Monday, July 03, 2017

'Okja' Attempts to Convert Its Audience to Veganism - or, at Least, Make Them Condemn Factory Farming

There are two movies which director Bong Joon-ho is most known for:  The Host and SnowpiercerThe Host is one of my most favorite Korean films of all time.  And I would have considered Snowpiercer a science fiction masterpiece if it didn’t have an underwhelming ending (the premise and first two acts were brilliant though); it’s a good movie overall nonetheless.  But now, I think – I have to re-watch The Host to be sure though – Okja could be his magnum opus.

Okja is set in a world where a company known as Miranda Corporation has discovered and bred “super-pigs” – intelligent, empathetic, hippopotamus-like swine – in order to address world hunger.  Through this, new CEO Lucy Mirando (Tilda Swinton) hopes that the company’s controversial, cruel past under her father and twin sister’s leadership will be forgotten.  As part of the company’s PR campaign, it launches a contest in which 26 of the best piglets are set to locations around the world so that they can be raised by different local farmers, through different techniques respective to their cultures, and at the end of ten years, the “biggest, most beautiful and special one, the ultimate super-pig” is going to be crowned as winner by Dr. Johnny Wilcox (Jake Gyllenhaal), a TV personality known for his animal show.

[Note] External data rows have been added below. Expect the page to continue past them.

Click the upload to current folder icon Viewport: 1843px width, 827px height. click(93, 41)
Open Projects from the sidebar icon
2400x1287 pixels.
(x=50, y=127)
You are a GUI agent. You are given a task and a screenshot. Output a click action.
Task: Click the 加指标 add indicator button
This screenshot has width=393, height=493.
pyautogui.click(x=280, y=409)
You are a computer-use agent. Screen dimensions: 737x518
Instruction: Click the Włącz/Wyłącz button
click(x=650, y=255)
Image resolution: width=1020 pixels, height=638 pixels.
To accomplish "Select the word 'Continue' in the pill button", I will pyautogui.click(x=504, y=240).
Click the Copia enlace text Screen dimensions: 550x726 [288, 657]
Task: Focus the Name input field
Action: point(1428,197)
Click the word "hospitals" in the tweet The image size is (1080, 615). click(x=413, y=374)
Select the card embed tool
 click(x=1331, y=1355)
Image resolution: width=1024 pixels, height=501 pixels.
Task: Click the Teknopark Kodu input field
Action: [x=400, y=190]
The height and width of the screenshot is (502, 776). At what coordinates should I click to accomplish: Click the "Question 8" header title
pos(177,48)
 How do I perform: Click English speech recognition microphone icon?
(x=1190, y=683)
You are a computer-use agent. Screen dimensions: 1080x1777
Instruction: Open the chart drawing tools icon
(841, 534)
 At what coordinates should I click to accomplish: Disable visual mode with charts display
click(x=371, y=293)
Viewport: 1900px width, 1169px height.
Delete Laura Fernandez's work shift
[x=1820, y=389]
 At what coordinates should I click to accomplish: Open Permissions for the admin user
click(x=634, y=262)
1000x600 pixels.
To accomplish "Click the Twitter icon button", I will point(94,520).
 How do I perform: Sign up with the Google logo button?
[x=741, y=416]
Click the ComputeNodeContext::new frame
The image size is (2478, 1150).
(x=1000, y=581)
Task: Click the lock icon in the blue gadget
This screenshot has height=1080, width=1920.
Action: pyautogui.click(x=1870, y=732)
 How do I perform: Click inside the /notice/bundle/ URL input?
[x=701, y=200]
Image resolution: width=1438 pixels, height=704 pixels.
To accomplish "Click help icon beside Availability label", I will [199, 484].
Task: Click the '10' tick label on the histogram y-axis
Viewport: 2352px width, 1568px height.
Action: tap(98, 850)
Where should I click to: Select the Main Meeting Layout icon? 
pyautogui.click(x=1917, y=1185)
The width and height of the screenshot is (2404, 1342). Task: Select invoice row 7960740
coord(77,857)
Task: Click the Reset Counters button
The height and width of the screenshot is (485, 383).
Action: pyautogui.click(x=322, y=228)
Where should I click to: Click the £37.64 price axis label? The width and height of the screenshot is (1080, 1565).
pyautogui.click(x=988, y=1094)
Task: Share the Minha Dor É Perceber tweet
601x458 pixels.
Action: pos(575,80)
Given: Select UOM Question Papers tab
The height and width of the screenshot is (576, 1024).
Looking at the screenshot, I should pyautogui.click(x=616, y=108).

The story centers on the friendship of Okja, the super-pig sent to South Korea, and Mija (Ahn Seo-hyun), the granddaughter of the farmer whom Okja is assigned to.  When Okja is picked by Dr. Wilcox as the winner, she’s immediately taken by the Miranda Corporation.  Mija then, without hesitation, sets out to rescue her and take her back to her mountain home before she can be transported to somewhere out of reach – or, worse, slaughtered.
At first, it seems to have your typical kid-and-her-pet narrative.   It starts out with an air of juvenile light-heartedness.  There’s drama, stakes, and sense of looming heartbreak being developed, for sure, but they’re within the parameters of a generally wholesome tone.  And whenever it gets serious, upsetting, or violent, it’s soon offset by Wes Anderson-y characters and goofy sequences.  Nonetheless, subtle hints of a much darker movie are always there.  The narrative gradually grows intense, and by the time it gets to its last act, the sense of innocence is completely shed off.

Like Boon Joon-ho’s past works in The Host and Snowpiercer, Okja is satirical but dark.  Thus, there are some humorously absurd moments where the obviously disturbing nuances made it awkward to laugh.  And this somewhat makes the whole thing more thought-provoking.   In addition, great direction keeps all the ever swinging elements and tonal shifts from getting all over the place.  The movie’s purposefulness is kept intact.

The ultimate theme of the film is probably pro-veganism – or, at least, anti-factory farming.  Now, there’s some false equivalency involved here to make it work.  But whether you applaud of the message or cynically scorn its manipulations, one thing’s for sure: the execution of the film’s pathos is very affecting.
Overall, I think Okja is a fresh, well-crafted movie.  It’s not entirely perfect and brilliant.  But it truly has masterful storytelling and impacful visuals, which combine to make an entertaining, thoughtful, emotional, and provocative movie about a girl and her animal friend.